Task: Fit models that include both main and interaction effects and do model selection.

Breaking it down:

  1. Decide on a subset of variables to consider for your analysis. Think about it as focusing on certain aspects of the price determination, as opposed to all aspects. Talk to the data expert for guidance on which variables pertain to specific aspects of paintings.
    • You’re allowed a maximum of 10 total variables to consider, including interactions.
  2. Decide among these which variables might make sense to interact. Once again, you’ll need expert guidance on this. Remember, we consider interactions when variables might behave differently for various levels of another variable. Some interactions of potential interest are:

    • School of painting & landscape variables: school_pntg & landsALL / lands_figs / lands_ment
    • Landscapes & paired paintings: landsALL / lands_figs / lands_ment & paired
    • Other artists & paired paintings: othartist & paired
    • Size & paired paintings: surface & paired
    • Size & figures: surface & figures / nfigures
    • Dealer & previous owner: dealer & prevcoll
    • Winning bidder & prevcoll: endbuyer & prevcoll
    • Winning bidder & artist living: winningbiddertype & artistliving

This is not an exhaustive list, so you might come up with others.

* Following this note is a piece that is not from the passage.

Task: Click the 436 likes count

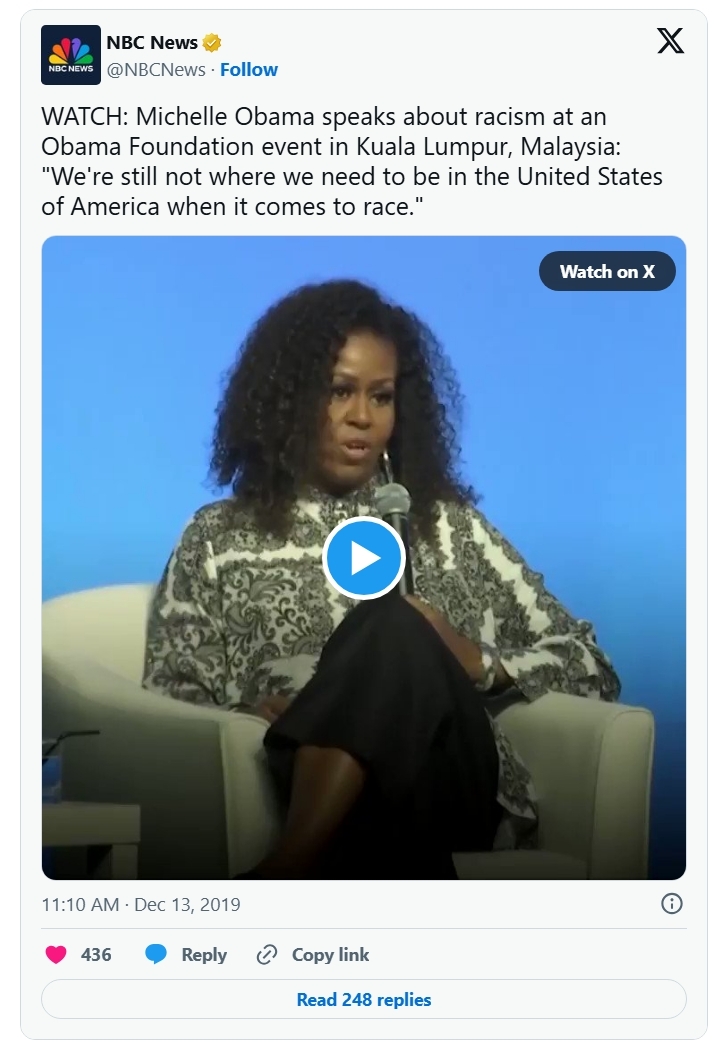Action: (96, 955)
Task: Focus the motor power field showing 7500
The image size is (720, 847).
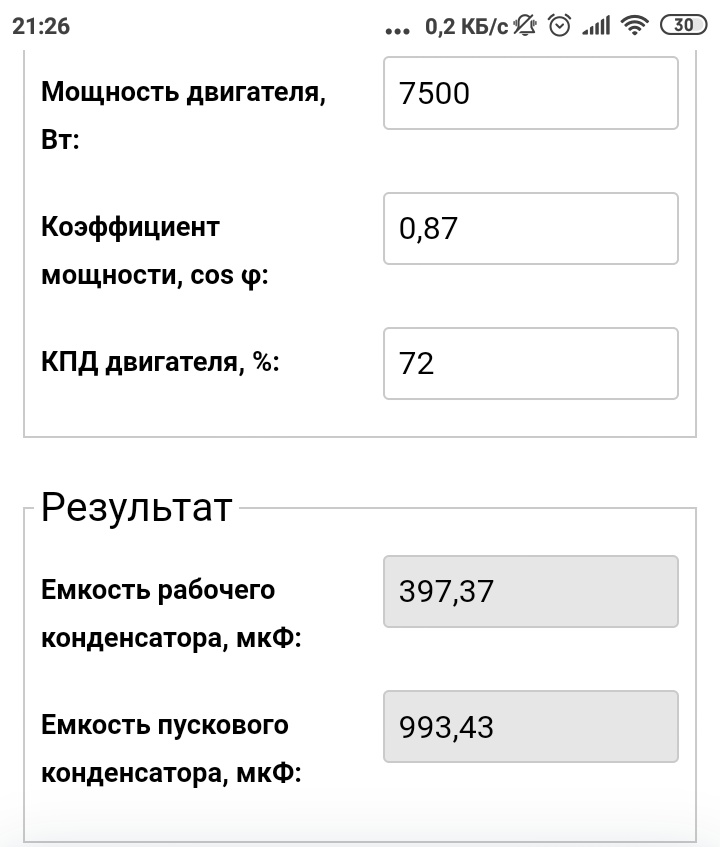Action: pos(530,93)
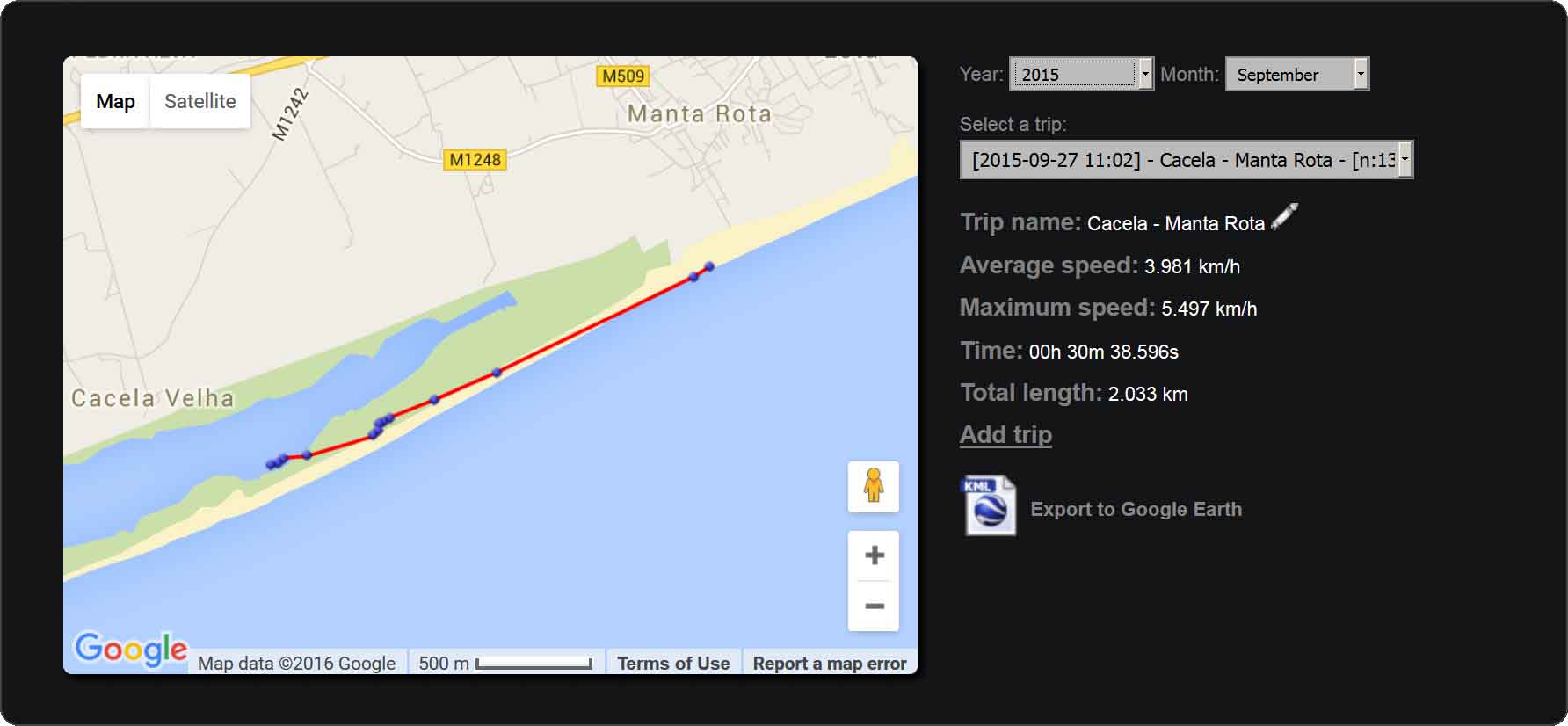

  1. Use backwards elimination to do model selection. Make sure to show each step of decision (though you don’t have to interpret models at each stage).
    • Provide interpretations for the slopes for the final model you arrive at and create at least one visualization that supports your narrative.

Bonus: You can also get creative with new / composite variables.

Weekend milestone:

Check in with Sandra on Piazza about which variables make sense to consider together, interact, etc. to tell a coherent story about the prices of these paintings. At least 1 post per team by Sunday evening. Take advantage of this resource for building meaningful models and interpretations!

Accessing the data

pp <- read.csv("paris_paintings.csv", stringsAsFactors = FALSE) %>%
  tbl_df()

Submission instructions

Your submission should be an R Markdown file in your team App Ex repo, in a folder called AppEx_05.

Due date

Thursday, Sep 29, beg of class

Watch out for…

merge conflics on GitHub – you’re working in the same repo now!

Issues will arise, and that’s fine! Commit and push often, and ask questions when stuck.